Língua, discurso e gênero
Pela manhã, a mãe deixa um bilhete para o filho e faz a lista de compras. Chegando ao trabalho, prepara o material para a discussão com sua equipe. Na hora do almoço, telefona para o filho para saber se ele está bem. À tarde, antes de sair, anota os compromissos do dia seguinte. Após o trabalho vai ao mercado e preenche o cupom para o sorteio de um carro. Na volta para casa, encontra um amigo e conversam durante alguns instantes. À noite, ao ler o jornal, depara-se com um artigo do qual discorda e resolve escrever uma carta para a coluna do leitor.
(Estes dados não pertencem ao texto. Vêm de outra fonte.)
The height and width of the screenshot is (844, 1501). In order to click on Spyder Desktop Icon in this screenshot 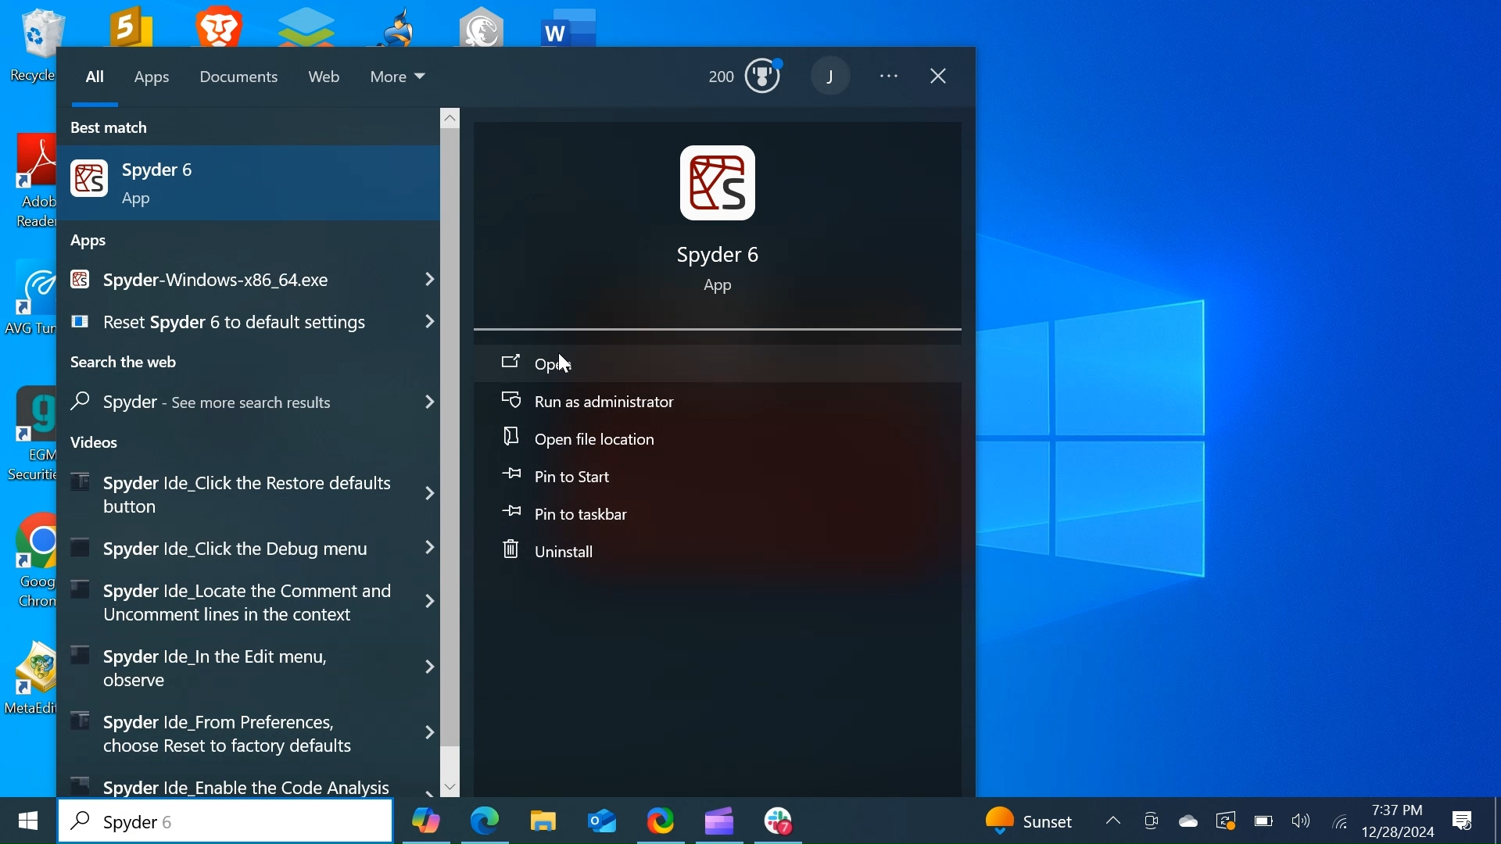, I will do `click(246, 181)`.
No decorrer do dia, essa pessoa produziu diversos textos orais e escritos: telefonema, conversa, bilhete, lista de compras, mensagens, lembretes... Todos nós produzimos diversos textos que se dão em diferentes gêneros — orais ou escritos, formais ou informais. Cada situação exige o uso de uma forma particular de comunicação. Afinal, não nos expressamos da mesma maneira quando escrevemos uma carta reclamando de um produto defeituoso ou quando comentamos o mesmo assunto com um amigo. As finalidades são distintas, os interlocutores são diferentes e os meios de circulação do texto não são os mesmos. Muitos gêneros são aprendidos informalmente, nas relações sociais, com familiares ou amigos. Para ler ou escrever uma lista de compras ou um bilhete, por exemplo, basta ser alfabetizado e compartilhar com pessoas essa prática. Outros gêneros, porém, exigem aprendizagem sistematizada, como os textos literários, científicos e jornalísticos. A escola é responsável pelo ensino dos gêneros formais. Essa aprendizagem amplia nossa competência lingüística e discursiva e nos dá mais possibilidade de participação social.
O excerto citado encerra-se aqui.